Artículos de revistas
Reduced Necrosis and Content of Apoptotic M1 Macrophages in Advanced Atherosclerotic Plaques of Mice With Macrophage-Specific Loss of Trpc3
Fecha
2017-02Registro en:
Solanki, Sumeet; Dube, Prabhatchandra R.; Birnbaumer, Lutz; Vazquez, Guillermo; Reduced Necrosis and Content of Apoptotic M1 Macrophages in Advanced Atherosclerotic Plaques of Mice With Macrophage-Specific Loss of Trpc3; Nature Publishing Group; Scientific Reports; 7; 2-2017; 1-23
2045-2322
CONICET Digital
CONICET
Autor
Solanki, Sumeet
Dube, Prabhatchandra R.
Birnbaumer, Lutz
Vazquez, Guillermo
Resumen
In previous work we reported that ApoeKO mice transplanted with bone marrow cells deficient in the Transient Receptor Potential Canonical 3 (TRPC3) channel have reduced necrosis and number of apoptotic macrophages in advanced atherosclerotic plaques.
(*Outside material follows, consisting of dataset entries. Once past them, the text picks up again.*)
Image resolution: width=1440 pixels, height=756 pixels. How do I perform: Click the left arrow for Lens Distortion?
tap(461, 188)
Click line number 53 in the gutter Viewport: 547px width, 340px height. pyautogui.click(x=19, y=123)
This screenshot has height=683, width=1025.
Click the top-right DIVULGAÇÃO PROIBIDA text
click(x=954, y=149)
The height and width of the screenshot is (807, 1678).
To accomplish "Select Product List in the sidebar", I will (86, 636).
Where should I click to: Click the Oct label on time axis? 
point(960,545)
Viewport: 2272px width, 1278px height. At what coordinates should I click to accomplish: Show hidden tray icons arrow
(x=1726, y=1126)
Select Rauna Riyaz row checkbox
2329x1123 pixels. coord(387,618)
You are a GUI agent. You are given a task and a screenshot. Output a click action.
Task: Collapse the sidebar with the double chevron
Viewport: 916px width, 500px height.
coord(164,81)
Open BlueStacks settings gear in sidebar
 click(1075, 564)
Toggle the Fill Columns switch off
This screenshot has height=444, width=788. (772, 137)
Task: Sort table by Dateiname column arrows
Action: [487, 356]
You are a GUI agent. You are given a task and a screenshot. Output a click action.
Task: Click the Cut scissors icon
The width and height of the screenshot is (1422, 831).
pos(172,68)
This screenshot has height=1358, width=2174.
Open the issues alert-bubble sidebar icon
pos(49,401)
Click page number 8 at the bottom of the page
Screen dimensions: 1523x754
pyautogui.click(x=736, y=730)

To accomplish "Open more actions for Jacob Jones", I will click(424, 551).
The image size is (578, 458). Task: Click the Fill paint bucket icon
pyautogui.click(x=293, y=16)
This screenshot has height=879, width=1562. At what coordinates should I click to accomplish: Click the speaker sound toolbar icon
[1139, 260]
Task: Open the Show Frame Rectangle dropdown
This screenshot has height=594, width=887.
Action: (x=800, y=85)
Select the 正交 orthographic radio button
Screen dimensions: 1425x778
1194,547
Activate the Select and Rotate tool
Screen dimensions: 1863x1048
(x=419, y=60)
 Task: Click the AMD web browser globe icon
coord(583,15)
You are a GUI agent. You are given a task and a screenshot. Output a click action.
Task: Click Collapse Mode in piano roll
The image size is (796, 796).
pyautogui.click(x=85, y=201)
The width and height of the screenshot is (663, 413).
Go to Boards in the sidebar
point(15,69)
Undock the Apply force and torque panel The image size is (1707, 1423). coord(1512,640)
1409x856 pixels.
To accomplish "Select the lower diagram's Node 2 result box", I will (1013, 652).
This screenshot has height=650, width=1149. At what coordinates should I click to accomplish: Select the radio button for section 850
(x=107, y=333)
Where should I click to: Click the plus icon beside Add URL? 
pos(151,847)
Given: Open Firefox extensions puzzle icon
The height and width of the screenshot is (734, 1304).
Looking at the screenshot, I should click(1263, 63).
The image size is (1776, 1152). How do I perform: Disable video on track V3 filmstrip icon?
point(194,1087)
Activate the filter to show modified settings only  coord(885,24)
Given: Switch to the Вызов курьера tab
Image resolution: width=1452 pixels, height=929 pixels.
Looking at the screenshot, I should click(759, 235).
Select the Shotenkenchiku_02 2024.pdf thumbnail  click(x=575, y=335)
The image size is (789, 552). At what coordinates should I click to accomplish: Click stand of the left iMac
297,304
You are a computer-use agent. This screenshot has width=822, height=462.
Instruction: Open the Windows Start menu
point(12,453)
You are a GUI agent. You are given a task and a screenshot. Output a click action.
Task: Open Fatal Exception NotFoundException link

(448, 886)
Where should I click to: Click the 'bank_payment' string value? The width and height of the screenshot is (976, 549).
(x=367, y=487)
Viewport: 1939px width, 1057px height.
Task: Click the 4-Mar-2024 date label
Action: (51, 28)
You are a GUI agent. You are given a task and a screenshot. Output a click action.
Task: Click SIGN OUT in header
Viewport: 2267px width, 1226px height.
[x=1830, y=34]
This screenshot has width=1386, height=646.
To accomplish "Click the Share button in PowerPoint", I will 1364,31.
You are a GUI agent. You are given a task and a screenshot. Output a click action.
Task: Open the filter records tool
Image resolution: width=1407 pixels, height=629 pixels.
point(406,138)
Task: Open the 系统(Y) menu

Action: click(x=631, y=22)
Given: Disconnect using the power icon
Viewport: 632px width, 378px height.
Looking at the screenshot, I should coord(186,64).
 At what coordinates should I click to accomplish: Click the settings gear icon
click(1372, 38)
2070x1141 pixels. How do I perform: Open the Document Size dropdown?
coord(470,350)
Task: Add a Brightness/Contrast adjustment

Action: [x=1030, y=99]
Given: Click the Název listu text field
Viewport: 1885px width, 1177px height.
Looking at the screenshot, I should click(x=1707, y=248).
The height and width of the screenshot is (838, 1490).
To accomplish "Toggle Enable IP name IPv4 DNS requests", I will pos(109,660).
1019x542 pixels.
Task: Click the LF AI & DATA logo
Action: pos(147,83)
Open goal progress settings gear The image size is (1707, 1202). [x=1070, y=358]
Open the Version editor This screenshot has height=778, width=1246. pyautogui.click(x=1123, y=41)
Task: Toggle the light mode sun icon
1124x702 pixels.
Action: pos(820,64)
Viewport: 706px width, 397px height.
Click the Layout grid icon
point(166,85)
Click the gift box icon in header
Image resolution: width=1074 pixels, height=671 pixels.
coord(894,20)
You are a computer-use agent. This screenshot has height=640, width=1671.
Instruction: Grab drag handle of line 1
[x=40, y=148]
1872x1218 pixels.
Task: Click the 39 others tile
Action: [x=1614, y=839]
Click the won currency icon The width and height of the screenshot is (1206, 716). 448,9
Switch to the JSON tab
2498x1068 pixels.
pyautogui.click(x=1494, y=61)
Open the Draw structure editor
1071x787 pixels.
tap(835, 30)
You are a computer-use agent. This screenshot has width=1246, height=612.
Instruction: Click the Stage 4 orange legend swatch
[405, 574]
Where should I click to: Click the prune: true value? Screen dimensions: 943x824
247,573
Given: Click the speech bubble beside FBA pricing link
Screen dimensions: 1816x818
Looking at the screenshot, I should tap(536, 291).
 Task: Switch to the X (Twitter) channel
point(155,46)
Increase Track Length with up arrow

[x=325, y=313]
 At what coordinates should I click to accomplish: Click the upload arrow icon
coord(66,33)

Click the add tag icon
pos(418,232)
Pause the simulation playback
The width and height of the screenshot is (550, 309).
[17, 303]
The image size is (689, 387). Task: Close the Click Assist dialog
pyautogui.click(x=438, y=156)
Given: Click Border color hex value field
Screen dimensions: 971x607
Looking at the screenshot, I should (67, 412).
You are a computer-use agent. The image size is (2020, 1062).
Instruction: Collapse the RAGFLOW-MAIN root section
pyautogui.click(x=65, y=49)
Also, in vitro studies with polarized macrophages derived from mice with macrophage-specific loss of TRPC3 showed that M1, but not M2 macrophages, deficient in Trpc3 are less susceptible to ER stress-induced apoptosis than Trpc3 expressing cells. The questions remained (a) whether the plaque phenotype in transplanted mice resulted from a genuine effect of Trpc3 on macrophages, and (b) whether the reduced necrosis and macrophage apoptosis in plaques of these mice was a manifestation of the selective effect of TRPC3 on apoptosis of M1 macrophages previously observed in vitro. Here, we addressed these questions using Ldlr knockout (Ldlr−/−) mice with macrophage-specific loss of Trpc3 (MacTrpc3−/−/Ldlr−/− → Ldlr−/−). Compared to controls, we observed decreased plaque necrosis and number of apoptotic macrophages in MacTrpc3−/−/Ldlr−/− → Ldlr−/− mice. Immunohistochemical analysis revealed a reduction in apoptotic M1, but not apoptotic M2 macrophages. These findings confirm an effect of TRPC3 on plaque necrosis and support the notion that this is likely a reflection of the reduced susceptibility of Trpc3-deficient M1 macrophages to apoptosis.